## The task
Every line below that contains "computer" is to be copied.

Stored dataset items
○ ○ ○ ○ ○

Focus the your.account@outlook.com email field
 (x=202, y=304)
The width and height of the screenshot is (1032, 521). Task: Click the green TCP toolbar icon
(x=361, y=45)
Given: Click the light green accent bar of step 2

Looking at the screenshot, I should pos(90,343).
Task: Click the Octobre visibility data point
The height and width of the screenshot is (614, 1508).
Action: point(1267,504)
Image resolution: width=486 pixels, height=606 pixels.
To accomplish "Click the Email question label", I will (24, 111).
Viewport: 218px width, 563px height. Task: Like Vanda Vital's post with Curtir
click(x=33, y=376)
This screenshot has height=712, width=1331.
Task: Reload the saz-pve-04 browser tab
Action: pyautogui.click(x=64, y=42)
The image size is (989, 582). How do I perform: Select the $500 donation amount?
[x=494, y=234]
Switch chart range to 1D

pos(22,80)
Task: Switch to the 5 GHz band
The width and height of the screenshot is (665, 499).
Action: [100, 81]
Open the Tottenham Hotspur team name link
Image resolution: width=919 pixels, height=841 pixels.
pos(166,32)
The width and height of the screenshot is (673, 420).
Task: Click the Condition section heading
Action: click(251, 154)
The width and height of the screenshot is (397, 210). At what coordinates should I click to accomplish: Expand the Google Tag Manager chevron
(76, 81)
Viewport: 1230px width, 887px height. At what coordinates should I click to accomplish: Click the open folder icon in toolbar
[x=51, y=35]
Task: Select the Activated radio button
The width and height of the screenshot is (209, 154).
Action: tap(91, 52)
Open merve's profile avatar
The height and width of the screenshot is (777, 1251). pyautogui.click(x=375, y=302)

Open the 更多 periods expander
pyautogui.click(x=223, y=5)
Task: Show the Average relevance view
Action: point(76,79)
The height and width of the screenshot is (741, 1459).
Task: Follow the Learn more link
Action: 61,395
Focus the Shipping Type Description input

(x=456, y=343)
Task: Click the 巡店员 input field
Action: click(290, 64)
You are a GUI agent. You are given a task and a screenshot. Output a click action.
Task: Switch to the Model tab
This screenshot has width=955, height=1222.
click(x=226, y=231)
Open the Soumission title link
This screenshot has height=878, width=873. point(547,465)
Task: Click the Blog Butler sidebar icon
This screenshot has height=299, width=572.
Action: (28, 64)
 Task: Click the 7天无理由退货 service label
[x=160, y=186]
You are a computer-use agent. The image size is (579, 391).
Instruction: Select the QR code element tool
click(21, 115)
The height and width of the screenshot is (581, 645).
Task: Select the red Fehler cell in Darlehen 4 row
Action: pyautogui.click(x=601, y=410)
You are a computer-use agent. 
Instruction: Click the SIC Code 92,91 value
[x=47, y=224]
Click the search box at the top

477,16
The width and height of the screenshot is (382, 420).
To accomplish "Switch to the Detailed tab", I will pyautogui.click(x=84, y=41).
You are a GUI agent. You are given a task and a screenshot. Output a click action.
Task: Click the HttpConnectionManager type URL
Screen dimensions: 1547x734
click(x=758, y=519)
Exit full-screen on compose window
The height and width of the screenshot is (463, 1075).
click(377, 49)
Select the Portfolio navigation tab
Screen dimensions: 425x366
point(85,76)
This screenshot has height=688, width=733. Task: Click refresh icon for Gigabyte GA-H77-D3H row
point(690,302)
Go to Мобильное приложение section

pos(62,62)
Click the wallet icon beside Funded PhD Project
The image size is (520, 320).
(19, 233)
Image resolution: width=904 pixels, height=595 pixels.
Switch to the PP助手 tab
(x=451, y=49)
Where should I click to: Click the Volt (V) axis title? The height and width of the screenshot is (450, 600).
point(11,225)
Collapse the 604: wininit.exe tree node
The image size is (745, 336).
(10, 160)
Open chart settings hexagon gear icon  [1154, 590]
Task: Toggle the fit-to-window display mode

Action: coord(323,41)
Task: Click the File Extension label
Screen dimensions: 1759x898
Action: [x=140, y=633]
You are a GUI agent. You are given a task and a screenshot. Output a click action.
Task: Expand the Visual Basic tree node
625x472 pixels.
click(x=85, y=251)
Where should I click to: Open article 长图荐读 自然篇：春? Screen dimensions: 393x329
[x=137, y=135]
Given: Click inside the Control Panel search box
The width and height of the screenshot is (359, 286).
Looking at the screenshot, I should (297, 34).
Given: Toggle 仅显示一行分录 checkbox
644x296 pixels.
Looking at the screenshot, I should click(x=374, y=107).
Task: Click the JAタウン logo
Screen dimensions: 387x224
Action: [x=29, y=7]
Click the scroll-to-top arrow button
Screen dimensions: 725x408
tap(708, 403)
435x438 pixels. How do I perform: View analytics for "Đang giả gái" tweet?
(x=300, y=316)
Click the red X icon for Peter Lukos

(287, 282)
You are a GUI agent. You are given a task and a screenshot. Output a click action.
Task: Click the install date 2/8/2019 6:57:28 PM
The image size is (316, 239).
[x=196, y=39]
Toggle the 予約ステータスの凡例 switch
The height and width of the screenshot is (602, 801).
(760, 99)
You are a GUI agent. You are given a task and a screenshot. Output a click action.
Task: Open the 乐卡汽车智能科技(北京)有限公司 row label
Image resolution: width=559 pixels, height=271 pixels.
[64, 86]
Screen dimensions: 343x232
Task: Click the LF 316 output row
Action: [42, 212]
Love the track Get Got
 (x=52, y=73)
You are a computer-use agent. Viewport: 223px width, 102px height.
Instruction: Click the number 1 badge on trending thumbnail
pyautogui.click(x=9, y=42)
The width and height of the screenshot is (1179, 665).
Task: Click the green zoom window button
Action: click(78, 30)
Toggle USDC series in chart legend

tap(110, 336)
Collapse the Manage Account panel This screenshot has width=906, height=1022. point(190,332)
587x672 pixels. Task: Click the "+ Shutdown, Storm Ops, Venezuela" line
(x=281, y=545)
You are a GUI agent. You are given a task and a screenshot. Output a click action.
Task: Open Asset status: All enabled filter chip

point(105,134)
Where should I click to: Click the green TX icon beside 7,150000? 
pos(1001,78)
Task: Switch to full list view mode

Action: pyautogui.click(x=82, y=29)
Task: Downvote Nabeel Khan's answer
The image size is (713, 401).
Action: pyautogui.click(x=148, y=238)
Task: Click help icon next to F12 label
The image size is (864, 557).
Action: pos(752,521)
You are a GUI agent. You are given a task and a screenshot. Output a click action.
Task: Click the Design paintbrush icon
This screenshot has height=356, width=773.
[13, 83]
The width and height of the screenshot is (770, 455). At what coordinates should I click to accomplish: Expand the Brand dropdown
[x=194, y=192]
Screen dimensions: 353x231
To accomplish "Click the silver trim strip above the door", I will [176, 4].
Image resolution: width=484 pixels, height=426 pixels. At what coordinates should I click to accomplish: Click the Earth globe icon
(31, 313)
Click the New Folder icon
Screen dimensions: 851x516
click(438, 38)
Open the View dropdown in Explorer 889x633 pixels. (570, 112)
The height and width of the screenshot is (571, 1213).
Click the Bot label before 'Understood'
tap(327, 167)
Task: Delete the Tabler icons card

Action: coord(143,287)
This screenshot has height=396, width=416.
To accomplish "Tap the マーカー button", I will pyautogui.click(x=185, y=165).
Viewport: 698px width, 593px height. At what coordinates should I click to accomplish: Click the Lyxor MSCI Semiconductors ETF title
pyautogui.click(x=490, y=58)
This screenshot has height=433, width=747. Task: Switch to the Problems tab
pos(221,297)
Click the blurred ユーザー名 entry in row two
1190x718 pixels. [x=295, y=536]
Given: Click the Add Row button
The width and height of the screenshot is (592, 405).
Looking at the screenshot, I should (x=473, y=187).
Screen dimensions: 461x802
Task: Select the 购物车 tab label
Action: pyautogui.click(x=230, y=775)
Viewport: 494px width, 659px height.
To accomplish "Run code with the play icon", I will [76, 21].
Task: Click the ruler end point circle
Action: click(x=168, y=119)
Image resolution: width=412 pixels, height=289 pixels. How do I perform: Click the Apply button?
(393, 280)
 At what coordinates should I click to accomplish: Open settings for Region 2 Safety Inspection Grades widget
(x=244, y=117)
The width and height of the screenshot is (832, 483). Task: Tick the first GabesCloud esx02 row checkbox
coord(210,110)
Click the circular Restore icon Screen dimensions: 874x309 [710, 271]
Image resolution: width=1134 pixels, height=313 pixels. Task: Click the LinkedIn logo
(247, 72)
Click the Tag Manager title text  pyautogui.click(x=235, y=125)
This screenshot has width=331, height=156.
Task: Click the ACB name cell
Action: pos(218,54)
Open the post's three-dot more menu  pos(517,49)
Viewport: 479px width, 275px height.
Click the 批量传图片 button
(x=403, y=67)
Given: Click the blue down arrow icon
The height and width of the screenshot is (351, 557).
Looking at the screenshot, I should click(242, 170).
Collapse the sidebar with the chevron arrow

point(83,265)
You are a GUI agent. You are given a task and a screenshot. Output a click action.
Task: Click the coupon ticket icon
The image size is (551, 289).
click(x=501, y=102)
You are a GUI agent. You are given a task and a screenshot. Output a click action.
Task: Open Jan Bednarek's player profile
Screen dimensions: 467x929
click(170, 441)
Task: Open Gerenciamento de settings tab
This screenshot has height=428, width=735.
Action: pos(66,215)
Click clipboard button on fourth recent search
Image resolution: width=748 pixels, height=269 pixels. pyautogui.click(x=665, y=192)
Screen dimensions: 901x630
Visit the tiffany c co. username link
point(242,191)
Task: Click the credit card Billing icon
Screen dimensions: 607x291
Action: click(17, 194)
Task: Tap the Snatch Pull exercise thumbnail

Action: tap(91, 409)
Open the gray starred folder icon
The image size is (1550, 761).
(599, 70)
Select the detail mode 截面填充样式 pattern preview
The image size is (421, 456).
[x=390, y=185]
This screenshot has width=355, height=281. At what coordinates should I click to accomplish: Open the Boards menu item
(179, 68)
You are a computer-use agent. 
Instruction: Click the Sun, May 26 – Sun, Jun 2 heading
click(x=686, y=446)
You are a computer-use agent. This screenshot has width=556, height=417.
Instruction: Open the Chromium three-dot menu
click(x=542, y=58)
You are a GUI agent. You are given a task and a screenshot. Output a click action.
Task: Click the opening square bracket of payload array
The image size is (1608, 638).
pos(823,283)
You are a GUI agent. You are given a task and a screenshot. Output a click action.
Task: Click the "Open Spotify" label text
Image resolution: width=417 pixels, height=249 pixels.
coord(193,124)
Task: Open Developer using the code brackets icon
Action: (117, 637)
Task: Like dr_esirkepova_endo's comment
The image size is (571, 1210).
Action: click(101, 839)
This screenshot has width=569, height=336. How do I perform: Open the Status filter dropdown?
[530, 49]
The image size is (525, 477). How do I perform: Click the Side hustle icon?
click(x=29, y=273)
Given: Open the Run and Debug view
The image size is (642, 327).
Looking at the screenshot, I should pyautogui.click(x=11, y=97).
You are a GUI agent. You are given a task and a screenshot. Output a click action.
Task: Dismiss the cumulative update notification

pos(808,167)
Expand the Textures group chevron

○ ○ ○ ○ ○

## Output below
You are a computer-use agent. The image size is (579, 391).
You are a computer-use agent. 
You are a computer-use agent. Viewport: 223px width, 102px height.
You are a computer-use agent. 
You are a computer-use agent. This screenshot has width=556, height=417.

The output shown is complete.